Williams was born in Rutherford, New Jersey. His mother, Raquel Helene Hoheb, was a native of Puerto Rico; his father, William George Williams, a New York executive, was of British origins. Williams studied in Switzerland between 1897 and 1899 and graduated from high school in New York in 1902. Thereafter, he attended dental school at the University of Pennsylvania but soon transferred to the medical school. At the University of Pennsylvania, Williams met and established lifelong friendships with fellow modernists Ezra Pound, H. D. (Hilda Doolittle), and the visual artist Charles Demuth.
Throughout his life, Williams simultaneously upheld the careers of doctor and poet. The two, in fact, cross-fertilized each other. Williams sought to capture the essence of his subjects by recording their idioms, verbal rhythms, and behaviors in a manner devoid of arcane literary references and tropes.
Williams's epic poem Paterson, about the New Jersey industrial town of the same name, explores the daily existence of his characters through the eyes of a doctor-poet. In this way, the poet forces his reader to seek the poetic and sublime in the pedestrian realities of 20th-century urbanity. Williams's collected poetry was published in two volumes in 1986 and 1988 and includes poems of similar themes and style; among them “This Is Just to Say” and “At the Ballgame.” Williams's prose, likewise, sought the sublime in the typical in such works as White Mule (1938), In the Money (1940), and The Build-Up (1952).

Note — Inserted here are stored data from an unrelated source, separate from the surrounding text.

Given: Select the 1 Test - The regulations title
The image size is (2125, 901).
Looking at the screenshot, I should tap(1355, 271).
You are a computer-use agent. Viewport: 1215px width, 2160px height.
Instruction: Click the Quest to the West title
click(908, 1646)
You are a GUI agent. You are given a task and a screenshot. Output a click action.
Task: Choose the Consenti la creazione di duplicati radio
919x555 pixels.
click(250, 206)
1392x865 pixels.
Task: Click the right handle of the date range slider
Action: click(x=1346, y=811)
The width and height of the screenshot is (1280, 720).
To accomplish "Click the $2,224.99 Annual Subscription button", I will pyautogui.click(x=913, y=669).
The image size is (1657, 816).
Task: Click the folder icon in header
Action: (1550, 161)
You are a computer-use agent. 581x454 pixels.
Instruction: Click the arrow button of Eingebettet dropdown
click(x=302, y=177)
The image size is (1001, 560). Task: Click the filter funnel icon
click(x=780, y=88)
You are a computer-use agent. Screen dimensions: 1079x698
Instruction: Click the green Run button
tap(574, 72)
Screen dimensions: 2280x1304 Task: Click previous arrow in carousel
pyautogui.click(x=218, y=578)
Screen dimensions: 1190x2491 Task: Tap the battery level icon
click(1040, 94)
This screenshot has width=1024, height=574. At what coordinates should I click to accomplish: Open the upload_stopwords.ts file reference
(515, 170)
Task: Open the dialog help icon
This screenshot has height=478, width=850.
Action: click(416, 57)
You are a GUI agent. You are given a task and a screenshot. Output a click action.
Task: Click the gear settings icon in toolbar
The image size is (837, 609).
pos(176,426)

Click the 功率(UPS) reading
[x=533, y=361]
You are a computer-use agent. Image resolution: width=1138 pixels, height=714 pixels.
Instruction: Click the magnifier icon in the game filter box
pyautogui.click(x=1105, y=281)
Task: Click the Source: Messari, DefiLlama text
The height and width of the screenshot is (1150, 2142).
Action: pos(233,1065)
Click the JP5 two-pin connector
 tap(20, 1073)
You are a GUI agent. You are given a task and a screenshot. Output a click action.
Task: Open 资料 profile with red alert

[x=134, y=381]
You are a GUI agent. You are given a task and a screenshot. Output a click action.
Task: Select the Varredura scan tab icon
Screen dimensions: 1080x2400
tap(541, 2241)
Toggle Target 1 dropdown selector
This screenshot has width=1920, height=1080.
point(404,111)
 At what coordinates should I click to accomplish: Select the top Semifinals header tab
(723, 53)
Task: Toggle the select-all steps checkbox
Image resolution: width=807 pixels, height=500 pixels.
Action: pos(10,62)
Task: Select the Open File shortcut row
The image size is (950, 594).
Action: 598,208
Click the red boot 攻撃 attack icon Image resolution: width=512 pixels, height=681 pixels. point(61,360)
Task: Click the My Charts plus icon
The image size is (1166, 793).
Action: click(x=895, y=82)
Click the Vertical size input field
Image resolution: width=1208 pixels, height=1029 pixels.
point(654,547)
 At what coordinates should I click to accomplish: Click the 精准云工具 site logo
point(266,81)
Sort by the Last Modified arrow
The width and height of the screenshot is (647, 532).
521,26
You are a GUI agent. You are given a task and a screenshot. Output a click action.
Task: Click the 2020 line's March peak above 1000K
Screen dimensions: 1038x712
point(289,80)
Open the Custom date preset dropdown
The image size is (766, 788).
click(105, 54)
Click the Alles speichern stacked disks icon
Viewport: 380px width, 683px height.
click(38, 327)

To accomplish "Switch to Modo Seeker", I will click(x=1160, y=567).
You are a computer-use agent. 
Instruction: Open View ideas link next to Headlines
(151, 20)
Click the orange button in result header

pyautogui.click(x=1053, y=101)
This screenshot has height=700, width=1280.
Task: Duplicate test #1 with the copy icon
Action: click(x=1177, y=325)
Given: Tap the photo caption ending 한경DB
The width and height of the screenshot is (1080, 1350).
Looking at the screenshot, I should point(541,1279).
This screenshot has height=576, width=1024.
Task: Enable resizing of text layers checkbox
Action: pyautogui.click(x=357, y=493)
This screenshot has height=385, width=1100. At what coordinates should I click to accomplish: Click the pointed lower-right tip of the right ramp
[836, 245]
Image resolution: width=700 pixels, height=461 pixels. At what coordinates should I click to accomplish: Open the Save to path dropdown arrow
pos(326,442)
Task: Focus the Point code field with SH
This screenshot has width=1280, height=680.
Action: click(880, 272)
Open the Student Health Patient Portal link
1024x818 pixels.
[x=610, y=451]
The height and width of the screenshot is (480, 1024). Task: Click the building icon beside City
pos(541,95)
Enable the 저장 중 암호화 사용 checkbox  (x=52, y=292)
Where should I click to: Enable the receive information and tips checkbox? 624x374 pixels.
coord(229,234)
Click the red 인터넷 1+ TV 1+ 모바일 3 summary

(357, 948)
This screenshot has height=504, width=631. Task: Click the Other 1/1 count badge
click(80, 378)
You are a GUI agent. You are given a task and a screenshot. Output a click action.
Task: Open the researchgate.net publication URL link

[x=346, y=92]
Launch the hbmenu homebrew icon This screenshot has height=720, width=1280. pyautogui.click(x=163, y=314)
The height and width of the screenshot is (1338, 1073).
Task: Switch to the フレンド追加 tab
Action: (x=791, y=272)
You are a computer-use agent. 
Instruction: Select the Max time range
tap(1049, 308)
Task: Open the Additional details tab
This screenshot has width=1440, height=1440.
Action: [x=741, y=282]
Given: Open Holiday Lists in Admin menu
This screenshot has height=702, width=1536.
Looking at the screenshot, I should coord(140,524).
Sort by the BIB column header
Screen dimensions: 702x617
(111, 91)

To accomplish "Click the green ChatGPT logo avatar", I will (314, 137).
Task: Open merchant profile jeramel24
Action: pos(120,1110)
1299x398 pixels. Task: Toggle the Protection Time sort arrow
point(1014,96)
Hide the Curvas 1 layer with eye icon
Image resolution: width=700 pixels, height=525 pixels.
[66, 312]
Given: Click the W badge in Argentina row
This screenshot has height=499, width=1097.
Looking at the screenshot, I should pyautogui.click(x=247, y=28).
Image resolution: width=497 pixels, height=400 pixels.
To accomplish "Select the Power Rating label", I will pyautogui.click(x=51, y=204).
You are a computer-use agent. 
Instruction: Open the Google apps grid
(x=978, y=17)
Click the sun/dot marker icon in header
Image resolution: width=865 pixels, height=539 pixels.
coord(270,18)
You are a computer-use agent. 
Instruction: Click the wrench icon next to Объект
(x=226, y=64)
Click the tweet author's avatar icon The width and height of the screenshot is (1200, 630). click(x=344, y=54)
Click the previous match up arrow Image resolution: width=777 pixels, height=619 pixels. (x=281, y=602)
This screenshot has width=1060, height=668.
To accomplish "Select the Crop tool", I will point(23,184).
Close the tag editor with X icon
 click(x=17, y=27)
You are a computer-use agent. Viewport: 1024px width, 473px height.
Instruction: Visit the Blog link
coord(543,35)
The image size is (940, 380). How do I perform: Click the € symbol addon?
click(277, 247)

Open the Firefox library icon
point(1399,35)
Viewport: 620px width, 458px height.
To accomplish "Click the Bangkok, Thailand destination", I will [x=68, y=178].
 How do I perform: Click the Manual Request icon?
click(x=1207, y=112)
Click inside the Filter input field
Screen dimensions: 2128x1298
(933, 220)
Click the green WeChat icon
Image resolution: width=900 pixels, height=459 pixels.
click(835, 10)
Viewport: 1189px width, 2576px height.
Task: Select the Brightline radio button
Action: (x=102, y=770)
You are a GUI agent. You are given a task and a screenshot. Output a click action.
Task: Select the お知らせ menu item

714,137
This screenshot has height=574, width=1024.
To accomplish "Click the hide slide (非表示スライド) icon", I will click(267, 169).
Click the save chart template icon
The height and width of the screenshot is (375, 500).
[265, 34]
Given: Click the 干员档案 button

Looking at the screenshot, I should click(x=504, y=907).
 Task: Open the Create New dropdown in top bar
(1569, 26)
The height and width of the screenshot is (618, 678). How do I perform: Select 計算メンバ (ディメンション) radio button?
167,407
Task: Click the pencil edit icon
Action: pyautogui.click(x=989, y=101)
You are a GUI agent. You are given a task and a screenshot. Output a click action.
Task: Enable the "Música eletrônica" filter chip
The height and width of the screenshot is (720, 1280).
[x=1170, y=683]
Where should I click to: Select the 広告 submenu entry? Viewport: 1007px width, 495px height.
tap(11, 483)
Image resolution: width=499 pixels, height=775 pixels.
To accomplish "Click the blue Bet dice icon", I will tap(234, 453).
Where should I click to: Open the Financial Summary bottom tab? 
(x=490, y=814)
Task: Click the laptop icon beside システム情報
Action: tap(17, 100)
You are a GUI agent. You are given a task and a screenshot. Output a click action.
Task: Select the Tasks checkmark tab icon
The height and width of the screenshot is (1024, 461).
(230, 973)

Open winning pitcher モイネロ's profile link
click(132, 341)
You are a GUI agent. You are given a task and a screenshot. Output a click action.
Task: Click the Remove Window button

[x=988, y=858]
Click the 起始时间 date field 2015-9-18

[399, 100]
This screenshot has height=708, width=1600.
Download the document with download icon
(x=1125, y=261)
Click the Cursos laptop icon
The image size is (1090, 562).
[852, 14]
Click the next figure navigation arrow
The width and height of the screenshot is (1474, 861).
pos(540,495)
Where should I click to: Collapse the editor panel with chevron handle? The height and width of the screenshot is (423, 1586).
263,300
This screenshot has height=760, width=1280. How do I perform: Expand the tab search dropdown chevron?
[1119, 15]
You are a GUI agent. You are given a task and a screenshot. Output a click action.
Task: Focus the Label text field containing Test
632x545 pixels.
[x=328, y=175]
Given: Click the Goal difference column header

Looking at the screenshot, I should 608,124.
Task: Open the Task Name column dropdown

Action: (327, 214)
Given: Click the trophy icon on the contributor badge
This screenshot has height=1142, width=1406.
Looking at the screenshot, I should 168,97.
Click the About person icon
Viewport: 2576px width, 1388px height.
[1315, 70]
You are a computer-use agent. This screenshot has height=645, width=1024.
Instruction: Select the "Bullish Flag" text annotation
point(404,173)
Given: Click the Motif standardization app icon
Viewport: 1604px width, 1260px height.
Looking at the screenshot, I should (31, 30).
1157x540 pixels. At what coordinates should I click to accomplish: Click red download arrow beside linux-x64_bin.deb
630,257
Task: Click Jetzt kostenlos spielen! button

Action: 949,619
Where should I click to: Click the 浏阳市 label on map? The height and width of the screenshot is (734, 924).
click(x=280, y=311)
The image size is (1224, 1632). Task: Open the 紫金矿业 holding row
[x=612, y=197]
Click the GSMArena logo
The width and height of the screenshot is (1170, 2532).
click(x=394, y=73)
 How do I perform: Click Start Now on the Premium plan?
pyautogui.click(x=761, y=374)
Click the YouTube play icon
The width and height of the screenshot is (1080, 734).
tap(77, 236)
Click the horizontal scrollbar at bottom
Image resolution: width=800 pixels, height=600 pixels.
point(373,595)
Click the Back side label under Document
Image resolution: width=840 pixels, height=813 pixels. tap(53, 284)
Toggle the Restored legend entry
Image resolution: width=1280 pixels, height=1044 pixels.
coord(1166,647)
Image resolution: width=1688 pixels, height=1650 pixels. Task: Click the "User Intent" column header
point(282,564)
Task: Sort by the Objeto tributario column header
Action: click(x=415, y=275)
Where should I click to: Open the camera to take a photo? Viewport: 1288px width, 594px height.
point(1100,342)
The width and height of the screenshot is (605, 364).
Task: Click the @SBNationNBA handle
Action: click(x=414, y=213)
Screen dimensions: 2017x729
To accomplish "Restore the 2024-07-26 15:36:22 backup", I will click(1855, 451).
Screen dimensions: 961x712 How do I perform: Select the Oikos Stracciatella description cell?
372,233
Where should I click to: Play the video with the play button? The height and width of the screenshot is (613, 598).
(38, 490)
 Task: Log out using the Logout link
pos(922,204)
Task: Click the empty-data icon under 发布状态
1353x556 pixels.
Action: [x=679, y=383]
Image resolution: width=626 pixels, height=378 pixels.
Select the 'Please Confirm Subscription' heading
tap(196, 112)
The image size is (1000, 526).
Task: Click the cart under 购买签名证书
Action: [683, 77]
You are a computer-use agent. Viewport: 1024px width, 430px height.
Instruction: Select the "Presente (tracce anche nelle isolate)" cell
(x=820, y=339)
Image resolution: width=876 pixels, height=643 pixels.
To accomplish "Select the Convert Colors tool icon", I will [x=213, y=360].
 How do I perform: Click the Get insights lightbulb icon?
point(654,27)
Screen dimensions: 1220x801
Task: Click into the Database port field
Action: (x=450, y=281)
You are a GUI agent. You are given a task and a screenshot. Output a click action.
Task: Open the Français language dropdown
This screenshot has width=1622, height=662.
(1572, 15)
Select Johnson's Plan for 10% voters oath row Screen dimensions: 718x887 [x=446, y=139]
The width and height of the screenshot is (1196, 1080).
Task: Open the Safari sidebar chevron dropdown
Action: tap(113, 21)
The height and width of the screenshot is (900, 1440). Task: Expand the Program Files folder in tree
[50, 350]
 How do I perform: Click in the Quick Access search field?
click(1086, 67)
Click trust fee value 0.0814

Williams began to receive national recognition for his work upon receiving the National Book Award in 1950 for Selected Poems and Paterson III. In 1953, he received the Bollingen Prize for Poetry and was posthumously awarded the Pulitzer Prize for poetry in 1963. Williams's poetry and prose, with their concentration on American speech and sensibility, are akin to the works of Walt Whitman. Like Whitman, Williams had an acute influence on many poets in the second half of the 20th century. Among these, Allen Ginsberg, Robert Lowell, and Paul Blackburn exhibit elements of Williams's style.